[Pixel coordinate grounding data]
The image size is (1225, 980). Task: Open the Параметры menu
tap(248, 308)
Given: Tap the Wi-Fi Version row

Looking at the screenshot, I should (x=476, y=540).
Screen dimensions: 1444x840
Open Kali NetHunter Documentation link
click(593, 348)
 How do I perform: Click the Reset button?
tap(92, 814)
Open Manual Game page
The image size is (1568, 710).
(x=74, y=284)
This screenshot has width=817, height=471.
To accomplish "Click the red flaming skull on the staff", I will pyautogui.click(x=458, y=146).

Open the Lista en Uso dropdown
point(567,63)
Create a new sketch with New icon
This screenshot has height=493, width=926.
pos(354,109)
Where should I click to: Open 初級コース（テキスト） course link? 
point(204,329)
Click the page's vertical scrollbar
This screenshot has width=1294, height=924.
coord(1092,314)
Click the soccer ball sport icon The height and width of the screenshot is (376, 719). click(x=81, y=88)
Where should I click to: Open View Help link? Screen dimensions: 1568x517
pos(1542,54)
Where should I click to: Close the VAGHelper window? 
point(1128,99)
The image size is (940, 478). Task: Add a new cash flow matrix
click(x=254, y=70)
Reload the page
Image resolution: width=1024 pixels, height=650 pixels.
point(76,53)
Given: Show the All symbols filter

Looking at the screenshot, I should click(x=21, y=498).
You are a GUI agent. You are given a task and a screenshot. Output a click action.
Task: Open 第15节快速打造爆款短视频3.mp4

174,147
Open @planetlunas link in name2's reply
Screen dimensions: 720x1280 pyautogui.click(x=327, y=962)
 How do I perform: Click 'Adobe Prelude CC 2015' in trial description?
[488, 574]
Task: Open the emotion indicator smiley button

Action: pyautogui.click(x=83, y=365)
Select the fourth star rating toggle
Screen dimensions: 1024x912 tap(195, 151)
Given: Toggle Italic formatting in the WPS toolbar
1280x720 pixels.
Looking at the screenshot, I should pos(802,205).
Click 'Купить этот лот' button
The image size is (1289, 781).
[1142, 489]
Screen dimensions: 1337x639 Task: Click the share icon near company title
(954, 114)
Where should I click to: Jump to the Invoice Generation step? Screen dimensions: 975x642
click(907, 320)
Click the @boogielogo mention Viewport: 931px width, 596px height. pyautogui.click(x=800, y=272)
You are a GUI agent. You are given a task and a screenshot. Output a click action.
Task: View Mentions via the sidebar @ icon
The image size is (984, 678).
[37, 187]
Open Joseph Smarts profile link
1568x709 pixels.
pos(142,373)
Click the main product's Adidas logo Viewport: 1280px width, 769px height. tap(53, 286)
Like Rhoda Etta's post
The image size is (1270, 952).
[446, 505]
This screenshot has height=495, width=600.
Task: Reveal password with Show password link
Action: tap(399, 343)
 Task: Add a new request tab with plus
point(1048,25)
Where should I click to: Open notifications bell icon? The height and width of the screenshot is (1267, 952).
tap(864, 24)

**ASSIGNMENT**
Transcribe the records above exactly.

**ANSWER FOR THIS EXERCISE**
The image size is (1225, 980). Task: Open the Параметры menu
tap(248, 308)
Given: Tap the Wi-Fi Version row

Looking at the screenshot, I should (x=476, y=540).
Screen dimensions: 1444x840
Open Kali NetHunter Documentation link
click(593, 348)
 How do I perform: Click the Reset button?
tap(92, 814)
Open Manual Game page
The image size is (1568, 710).
(x=74, y=284)
This screenshot has width=817, height=471.
To accomplish "Click the red flaming skull on the staff", I will pyautogui.click(x=458, y=146).

Open the Lista en Uso dropdown
point(567,63)
Create a new sketch with New icon
This screenshot has height=493, width=926.
pos(354,109)
Where should I click to: Open 初級コース（テキスト） course link? 
point(204,329)
Click the page's vertical scrollbar
This screenshot has width=1294, height=924.
coord(1092,314)
Click the soccer ball sport icon The height and width of the screenshot is (376, 719). click(x=81, y=88)
Where should I click to: Open View Help link? Screen dimensions: 1568x517
pos(1542,54)
Where should I click to: Close the VAGHelper window? 
point(1128,99)
The image size is (940, 478). Task: Add a new cash flow matrix
click(x=254, y=70)
Reload the page
Image resolution: width=1024 pixels, height=650 pixels.
point(76,53)
Given: Show the All symbols filter

Looking at the screenshot, I should click(x=21, y=498).
You are a GUI agent. You are given a task and a screenshot. Output a click action.
Task: Open 第15节快速打造爆款短视频3.mp4

174,147
Open @planetlunas link in name2's reply
Screen dimensions: 720x1280 pyautogui.click(x=327, y=962)
 How do I perform: Click 'Adobe Prelude CC 2015' in trial description?
[488, 574]
Task: Open the emotion indicator smiley button

Action: pyautogui.click(x=83, y=365)
Select the fourth star rating toggle
Screen dimensions: 1024x912 tap(195, 151)
Given: Toggle Italic formatting in the WPS toolbar
1280x720 pixels.
Looking at the screenshot, I should pos(802,205).
Click 'Купить этот лот' button
The image size is (1289, 781).
[1142, 489]
Screen dimensions: 1337x639 Task: Click the share icon near company title
(954, 114)
Where should I click to: Jump to the Invoice Generation step? Screen dimensions: 975x642
click(907, 320)
Click the @boogielogo mention Viewport: 931px width, 596px height. pyautogui.click(x=800, y=272)
You are a GUI agent. You are given a task and a screenshot. Output a click action.
Task: View Mentions via the sidebar @ icon
The image size is (984, 678).
[37, 187]
Open Joseph Smarts profile link
1568x709 pixels.
pos(142,373)
Click the main product's Adidas logo Viewport: 1280px width, 769px height. tap(53, 286)
Like Rhoda Etta's post
The image size is (1270, 952).
[446, 505]
This screenshot has height=495, width=600.
Task: Reveal password with Show password link
Action: tap(399, 343)
 Task: Add a new request tab with plus
point(1048,25)
Where should I click to: Open notifications bell icon? The height and width of the screenshot is (1267, 952).
tap(864, 24)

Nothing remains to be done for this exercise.